**Task directions**
Below is a listing. Set down exactly the lines from the one containing "Start slideshow from status bar icon" through the one containing "This screenshot has height=900, width=1600.", both ends included, and leave out the rest.

**Material to process**
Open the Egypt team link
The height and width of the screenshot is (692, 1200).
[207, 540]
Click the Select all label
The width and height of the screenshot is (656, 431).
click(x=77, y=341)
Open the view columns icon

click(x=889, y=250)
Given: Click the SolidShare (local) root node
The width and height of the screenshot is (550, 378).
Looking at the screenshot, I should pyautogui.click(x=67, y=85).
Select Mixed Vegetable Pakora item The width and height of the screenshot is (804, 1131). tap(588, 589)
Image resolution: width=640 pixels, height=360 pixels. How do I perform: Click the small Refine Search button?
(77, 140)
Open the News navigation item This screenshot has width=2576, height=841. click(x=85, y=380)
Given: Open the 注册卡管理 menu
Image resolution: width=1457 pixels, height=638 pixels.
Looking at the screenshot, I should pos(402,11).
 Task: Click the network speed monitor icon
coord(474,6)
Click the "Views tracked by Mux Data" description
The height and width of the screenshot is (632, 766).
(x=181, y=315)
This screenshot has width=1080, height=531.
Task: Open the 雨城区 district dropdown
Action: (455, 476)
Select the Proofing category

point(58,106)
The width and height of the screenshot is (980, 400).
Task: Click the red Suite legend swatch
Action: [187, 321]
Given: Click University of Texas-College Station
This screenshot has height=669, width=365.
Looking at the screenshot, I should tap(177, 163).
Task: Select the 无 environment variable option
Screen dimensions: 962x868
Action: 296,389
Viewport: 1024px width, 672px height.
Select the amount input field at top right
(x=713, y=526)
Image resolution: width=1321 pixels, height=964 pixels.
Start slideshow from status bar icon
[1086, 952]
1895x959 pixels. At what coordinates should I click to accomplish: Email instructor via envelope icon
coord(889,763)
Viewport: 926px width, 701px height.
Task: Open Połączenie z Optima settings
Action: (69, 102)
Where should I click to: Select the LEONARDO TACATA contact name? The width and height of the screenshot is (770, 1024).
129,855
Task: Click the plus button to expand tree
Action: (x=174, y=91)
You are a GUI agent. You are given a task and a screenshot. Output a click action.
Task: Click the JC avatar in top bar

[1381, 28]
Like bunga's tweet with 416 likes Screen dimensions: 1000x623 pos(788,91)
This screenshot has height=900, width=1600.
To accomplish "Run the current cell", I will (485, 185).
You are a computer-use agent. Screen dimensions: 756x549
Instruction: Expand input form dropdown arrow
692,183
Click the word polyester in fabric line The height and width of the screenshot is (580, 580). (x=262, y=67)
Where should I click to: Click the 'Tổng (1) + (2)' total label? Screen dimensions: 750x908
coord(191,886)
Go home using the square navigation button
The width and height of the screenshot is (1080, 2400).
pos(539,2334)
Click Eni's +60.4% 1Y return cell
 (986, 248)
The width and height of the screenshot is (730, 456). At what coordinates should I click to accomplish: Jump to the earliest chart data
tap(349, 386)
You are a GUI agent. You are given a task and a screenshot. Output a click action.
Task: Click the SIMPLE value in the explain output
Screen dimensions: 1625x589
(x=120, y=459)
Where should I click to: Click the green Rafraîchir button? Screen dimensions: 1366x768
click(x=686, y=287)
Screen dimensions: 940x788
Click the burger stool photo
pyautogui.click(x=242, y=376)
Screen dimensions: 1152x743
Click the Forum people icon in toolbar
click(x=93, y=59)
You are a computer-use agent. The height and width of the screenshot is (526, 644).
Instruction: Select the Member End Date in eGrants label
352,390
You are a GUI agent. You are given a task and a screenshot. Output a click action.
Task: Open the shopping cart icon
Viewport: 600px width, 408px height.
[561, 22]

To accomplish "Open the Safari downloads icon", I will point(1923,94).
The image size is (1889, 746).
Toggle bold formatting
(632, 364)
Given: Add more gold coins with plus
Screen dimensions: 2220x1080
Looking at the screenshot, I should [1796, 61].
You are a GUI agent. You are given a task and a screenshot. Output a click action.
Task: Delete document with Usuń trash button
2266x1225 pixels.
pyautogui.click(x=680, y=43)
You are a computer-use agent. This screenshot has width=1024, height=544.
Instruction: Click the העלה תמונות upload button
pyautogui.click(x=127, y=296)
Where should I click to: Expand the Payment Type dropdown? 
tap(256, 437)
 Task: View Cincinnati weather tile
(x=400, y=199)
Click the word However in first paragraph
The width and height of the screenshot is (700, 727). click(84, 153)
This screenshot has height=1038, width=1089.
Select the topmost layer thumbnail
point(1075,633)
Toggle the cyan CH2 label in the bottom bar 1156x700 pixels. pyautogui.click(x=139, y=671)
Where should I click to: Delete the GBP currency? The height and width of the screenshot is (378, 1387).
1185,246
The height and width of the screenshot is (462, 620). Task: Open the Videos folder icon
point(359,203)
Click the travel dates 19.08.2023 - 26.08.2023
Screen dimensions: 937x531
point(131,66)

**Answer space**
Start slideshow from status bar icon
[1086, 952]
1895x959 pixels. At what coordinates should I click to accomplish: Email instructor via envelope icon
coord(889,763)
Viewport: 926px width, 701px height.
Task: Open Połączenie z Optima settings
Action: (69, 102)
Where should I click to: Select the LEONARDO TACATA contact name? The width and height of the screenshot is (770, 1024).
129,855
Task: Click the plus button to expand tree
Action: (x=174, y=91)
You are a GUI agent. You are given a task and a screenshot. Output a click action.
Task: Click the JC avatar in top bar

[1381, 28]
Like bunga's tweet with 416 likes Screen dimensions: 1000x623 pos(788,91)
This screenshot has height=900, width=1600.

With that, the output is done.